The 8 Easiest Herbs to Start an Herb Garden
The warm weather has already set in for most parts of the South and, while it may be too late to start plants from seeds, you can still start an herb garden with established plants from the nursery. Whether garnishing a salad or blended into a homemade pesto, herbs make a delicious accompaniment to fruits, vegetables, and grilled meats. Since many of our favorite herbs are easy to grow, this an ideal project for beginner gardeners. Here are my top picks for starting an easy herb garden.
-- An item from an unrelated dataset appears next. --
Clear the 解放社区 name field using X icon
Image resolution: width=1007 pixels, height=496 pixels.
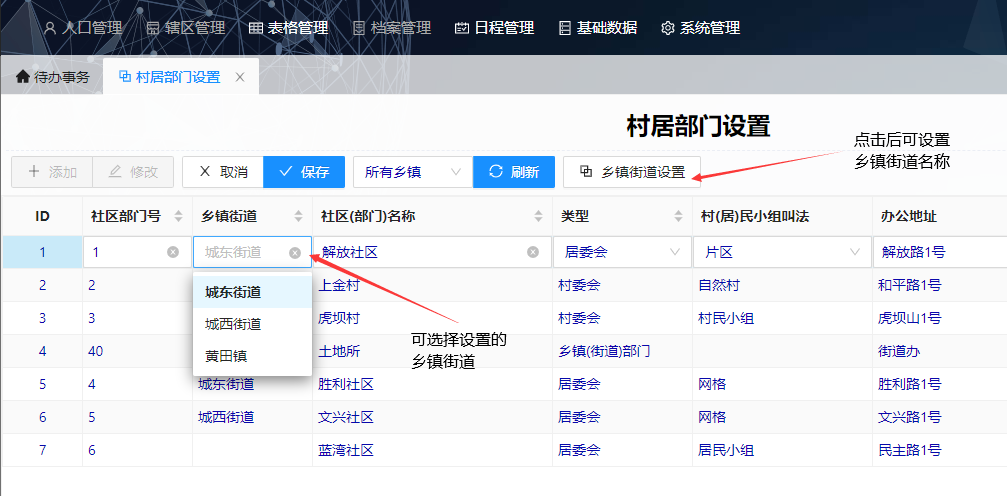[533, 252]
Also known as Mexican parsley, cilantro grows fast in the cool weather of spring and fall. When the weather gets warm, the plant sends up a long, lanky flower stalk which later produces coriander seeds. Plant cilantro in a bed devoted to herbs where it can reseed, or in a corner of the vegetable garden. Avoid full sun or excessive heat, or the leaves will turn bitter. This herb does not retain its flavor when dried and wilts quickly once cut, so keep several pots on hand for homemade salsas and fresh salad garnishes.
You can choose from (and mix them in flower beds) a plethora of basil varieties–sweet basil, purple basil, Thai basil…the list goes on. This herb grows rapidly in 80- to 90-degree weather, and two or three plants will yield plenty of fresh leaves for a family of four. If you plan on putting up some pesto, plant at least a dozen or more plants.
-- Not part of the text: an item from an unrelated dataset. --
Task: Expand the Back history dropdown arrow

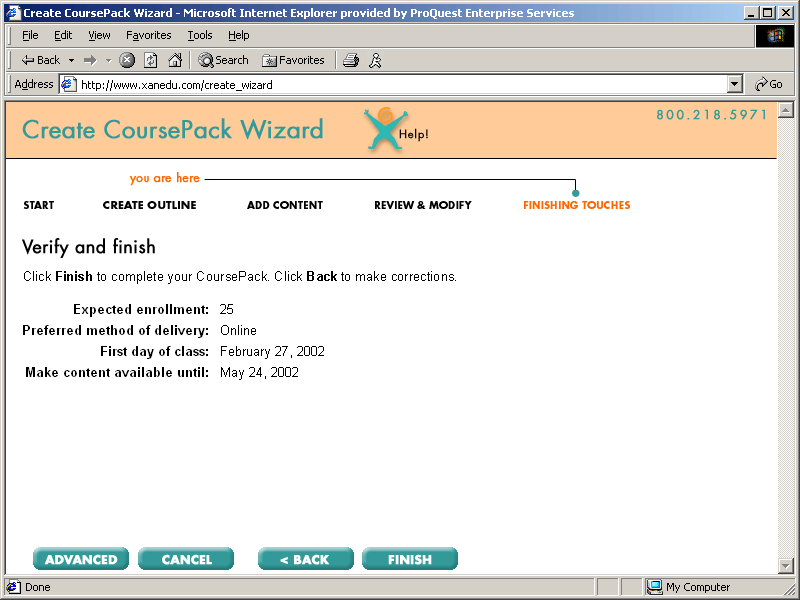Action: [x=71, y=60]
A shrub plant, rosemary is woody-stemmed with needle-like leaves that can commonly reach 3 feet in height, sometimes stretching to 5 feet in warmer climates unless clipped. Rosemary is ideal for home gardens because it also thrives in large containers or small pots on the windowsill. An aromatic herb, rosemary plants grow well with basil, oregano, and sage.
Both onion and garlic chives are used in the garden as perennial edging or border plants, or as herbs in the kitchen – both the leaves and the fuzzy, colorful globe flowers are flavorful. Chives also grow well in containers (even the pockets of a strawberry jar), either alone or in combination with other long-lived herbs such as rosemary.
Oregano grows best in dry, warm climates, needs less water than most plants, and grows faster when trimmed, like basil and sage. Oregano also loves to grow in pots, spilling over the edge, and it also makes a good seasonal ground cover or edging along a path. A universal companion plant, oregano helps nurture the other plants it grows with.